• **Задание 1**
Переведите на английский язык предложение из фрагмента о барочных садах: «Однако барочная игра садово-парковых ансамблей лишь отсылала к полю определенных идей; в принципе, для непосвященного в ее правила, парк был только причудливой непонятной декорацией, что-то делающей, но не на долго, с восприятием, каковой, в большой степени, и является для современного посетителя».

====== Фрагмент текста ======

В тоже время, «для нормальной игры характерны заранее установленные правила; гипотезы, распределяющие шансы; фиксированные и численно различающиеся распределения; последовательные результаты».[217] Именно поэтому сады барокко создают ко всему отмеченному ранее и – расслабляющую обстановку: они задают иллюзию простой игры с предсказуемым результатом, где Бог играет по установленным, безусловным правилам в игру, за которой «неявно стоит другая модель – уже не игра: нравственная модель Хорошего или Наилучшего, экономическая модель причин и эффектов, средств и целей».[218] Барочный сад выпрямляет человека вертикалью божественной проекции «того, что наверху» снисходя до хаос-космоса человеческого бытия, обучая его, совершенно в духе неостоицизма, состоянию, которое Юст Липсий называл «Constantia – постоянству человеческого духа, ищущего опору в собственной душе и в вере, утверждающего ответственность перед самим собой, перед своим временем, перед Творцом. Хрупкий и слабый человек оказывается тем единственным звеном, которое соединяет краткое мгновение и Вечность, в его власти наполнить ничтожное мгновение истинным духовным величием – прежде всего, через неуспокоенность духа, сеющего семена и непокладающего рук».[219]

В целом, сад эпохи барокко сочетает немыслимую пышность форм с ее четким композиционным построением, игрой и иллюзиями парадоксально упорядочивая и снимая вопросы и проблематизацию существования, давая точки опоры в противовес любым сингулярностям. В тоже время, приучая к внимательности, цепкости и сосредоточенности внимания, укомплектовывая пространство сада внезапными причудами водяных шутих: «нужно было быть осторожным, когда садишься, открываешь калитку или поднимаешься по лестнице».[220]

Однако барочная игра садово-парковых ансамблей лишь отсылала к полю определенных идей; в принципе, для непосвященного в ее правила, парк был только причудливой непонятной декорацией, что-то делающей, но не на долго, с восприятием, каковой, в большой степени, и является для современного посетителя.

======

• **Задание 2**
Подставьте «green» вместо «floating» в записях, начиная со строки с «Screen dimensions: 1200x800» и до самого конца записей включительно, а прочее оставьте без изменений. Выведите только эти строки, без изображений.

====== Исходные данные ======

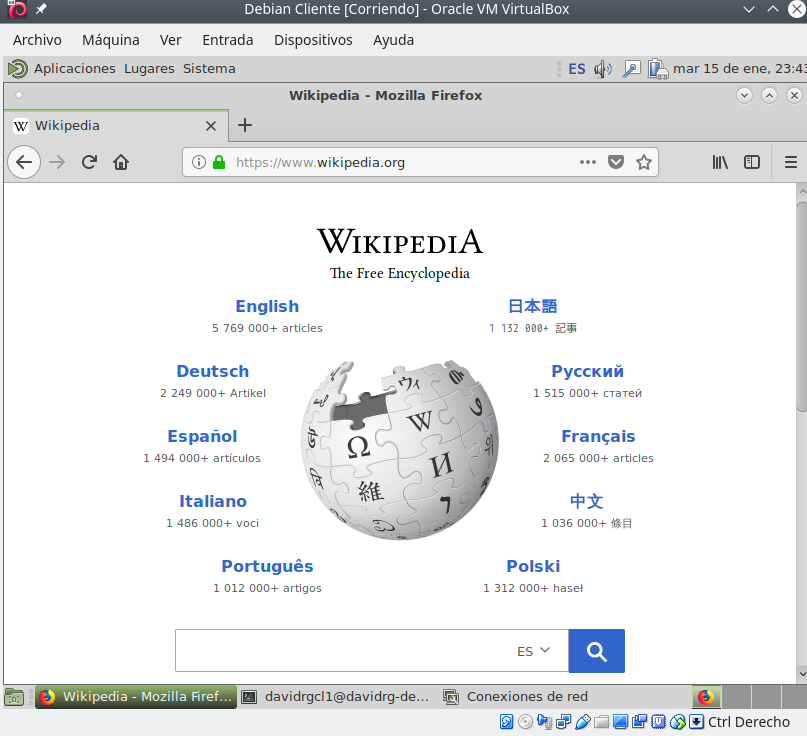
Task: Open the Dispositivos VirtualBox menu
Action: tap(313, 40)
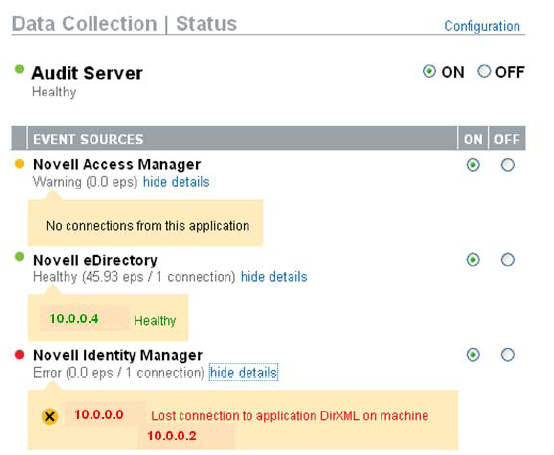Click the yellow X error icon beside 10.0.0.0
Image resolution: width=554 pixels, height=455 pixels.
[50, 416]
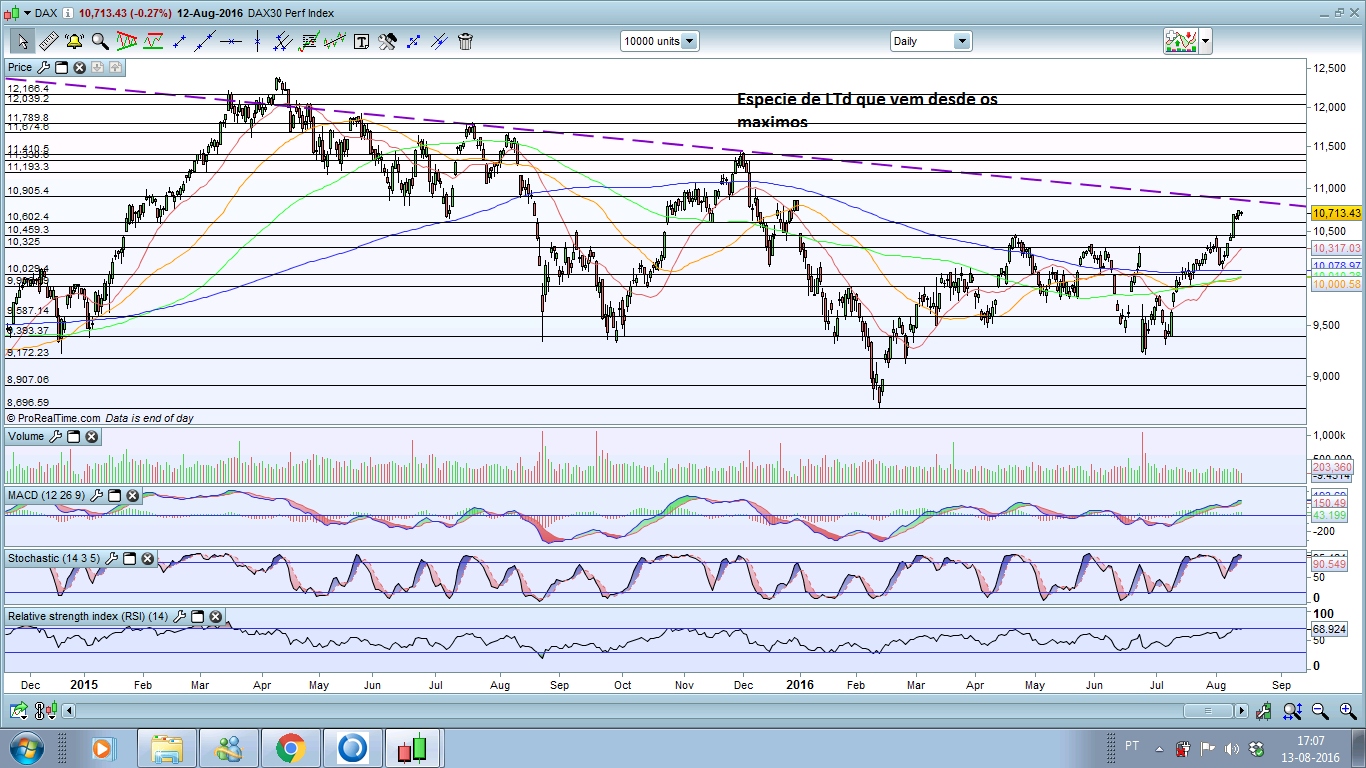Close the Volume indicator panel
Viewport: 1366px width, 768px height.
pos(91,437)
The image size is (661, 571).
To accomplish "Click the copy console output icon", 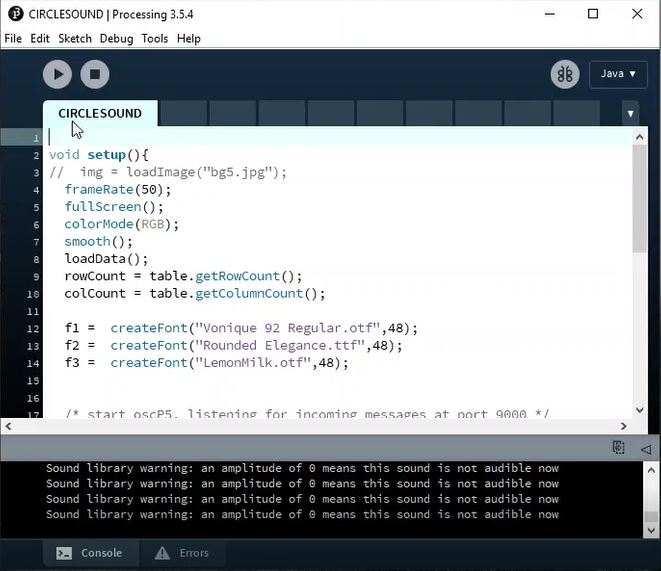I will point(619,449).
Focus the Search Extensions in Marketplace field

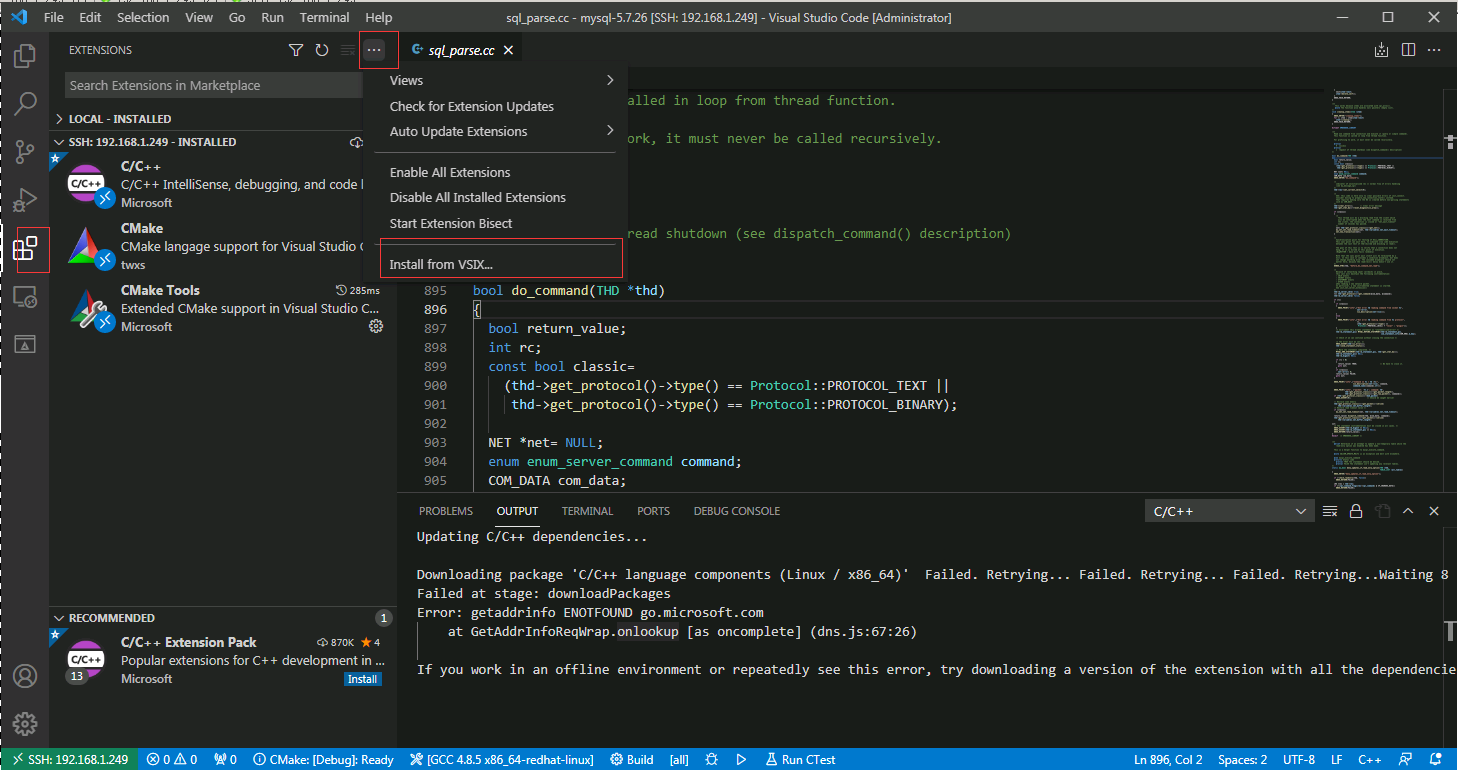tap(212, 86)
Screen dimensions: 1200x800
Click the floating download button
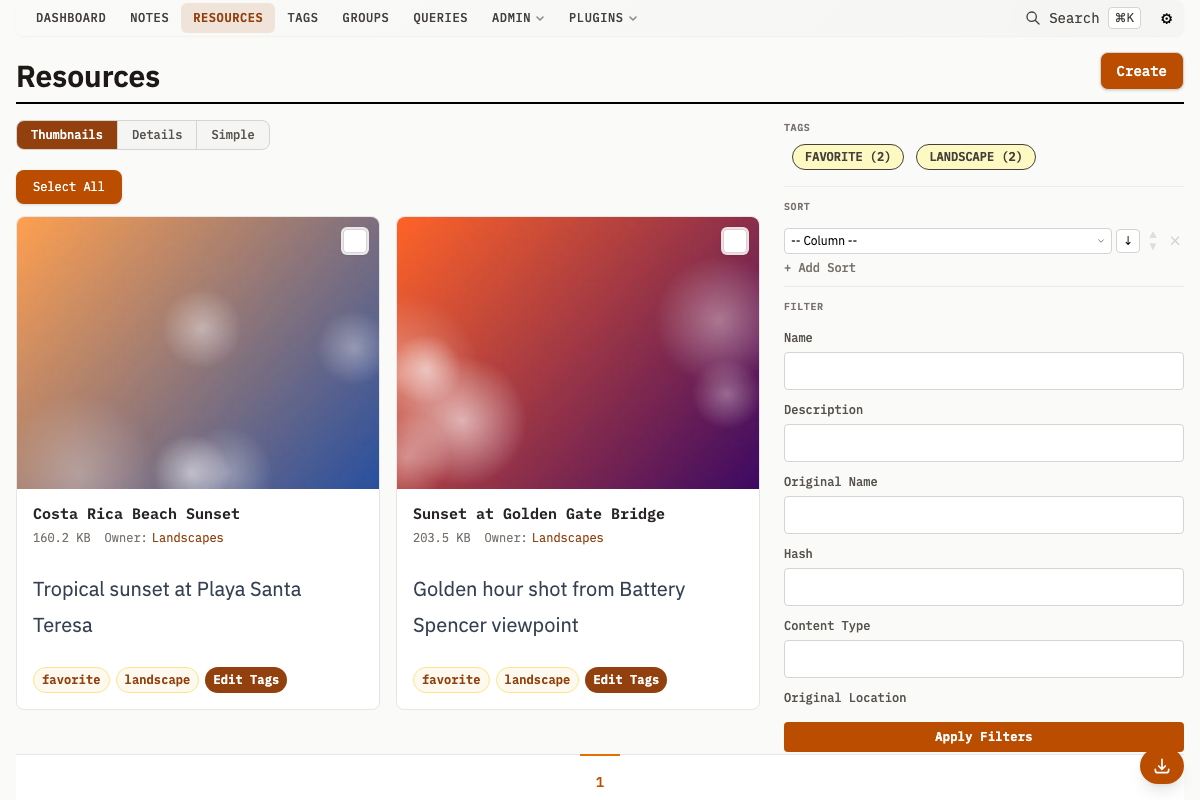tap(1161, 766)
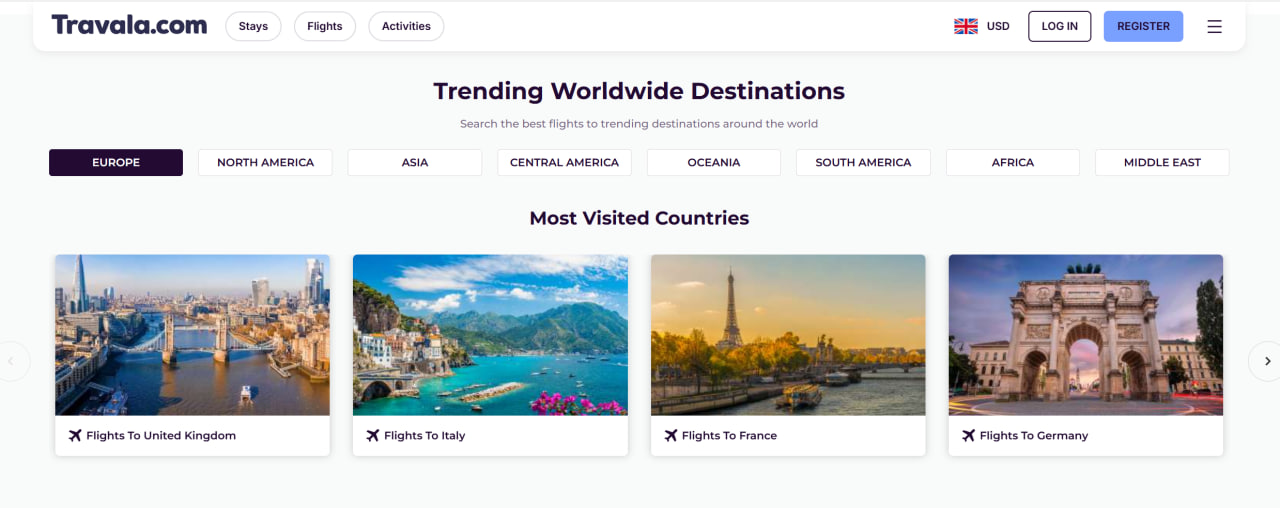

======

• **Письменное решение 1**
However, the baroque play of garden and park ensembles merely pointed to a field of certain ideas; in principle, for anyone not initiated into its rules, the park was only a whimsical, incomprehensible decoration that did something to perception, though not for long, and that is largely what it remains for the modern visitor.

• **Письменное решение 2**
Screen dimensions: 1200x800
Click the green download button
tap(1161, 766)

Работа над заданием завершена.